Norwegian political party

Multicultural List (Flerkulturell liste, FKL) was a Norwegian immigrant political party.

==History==
The first and only time the party has completely independently run for election was in the 1995 municipal election in Oslo where it received 2.600 votes in the city. This accounted for about 10-12% of the immigrant votes. In the 1999 local elections the party cooperated with Red Electoral Alliance and got its leader and candidate Athar Ali elected as member of the Oslo city council.

==Political profile==
In February 1996 leader Athar Ali reacted strongly when a group of Muslim city councilmen in Oslo took indirect distance to the Fatwā against novelist Salman Rushdie. Shortly after the 1999 election, Athar Ali also said that arranged marriages should be accepted, stating that: "Arranged marriage is all in all a good arrangement, where two families agree to a sort of contract. [...] no-one wants to hurt and disappoint their parents.
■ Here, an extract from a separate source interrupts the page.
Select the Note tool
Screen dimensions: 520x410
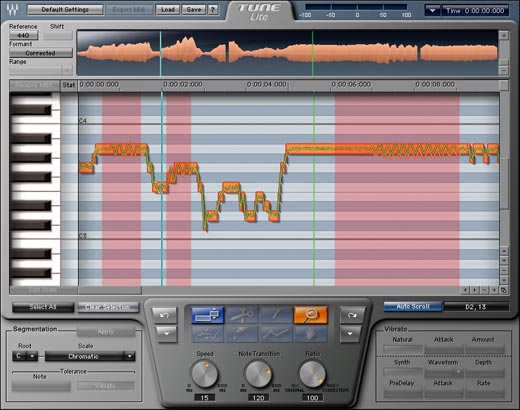[208, 315]
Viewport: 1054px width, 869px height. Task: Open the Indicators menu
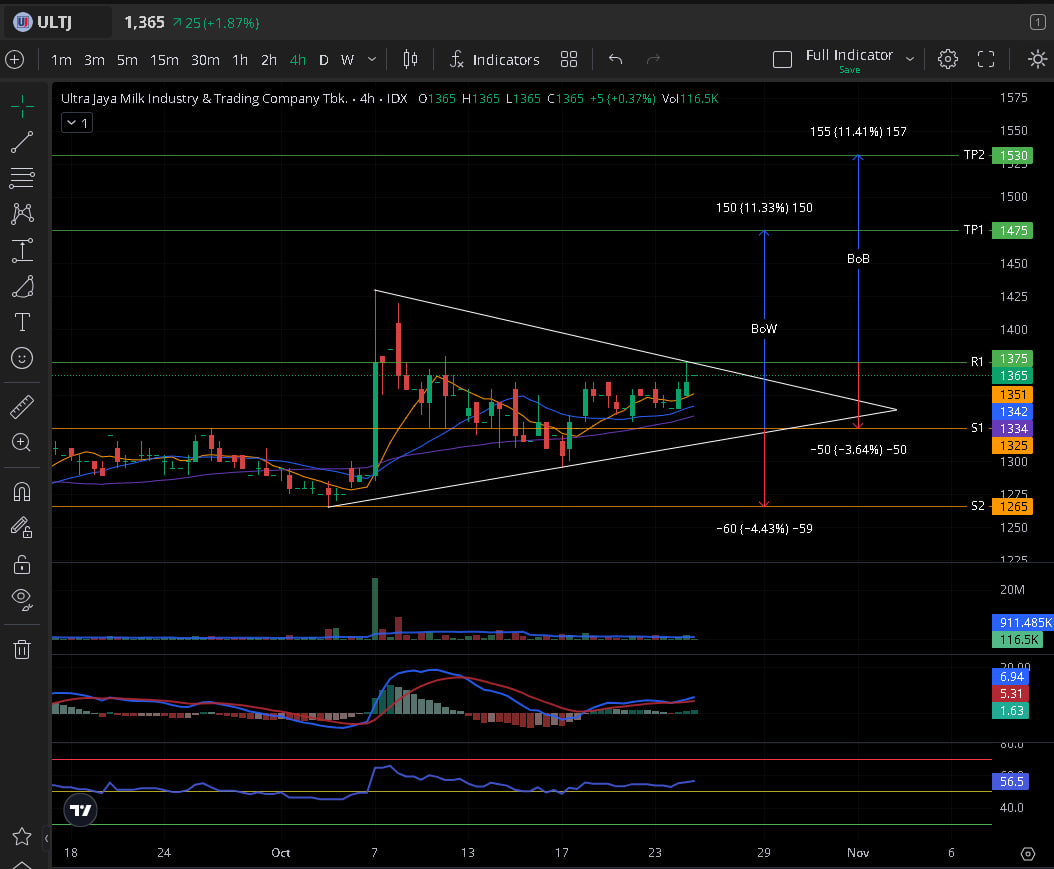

I believe indigenous Norwegians have difficulties understanding this. For you it seems completely absurd that a marriage should be directed by something else than love between two persons". Otherwise the Multicultural List also wanted the state to acknowledge languages such as Urdu, Turkish, Arabic and Vietnamese as official minority languages, thereby getting a status equal to Sami. Other than cooperating with Red Electoral Alliance, the list has also expressed support for the Socialist Left Party.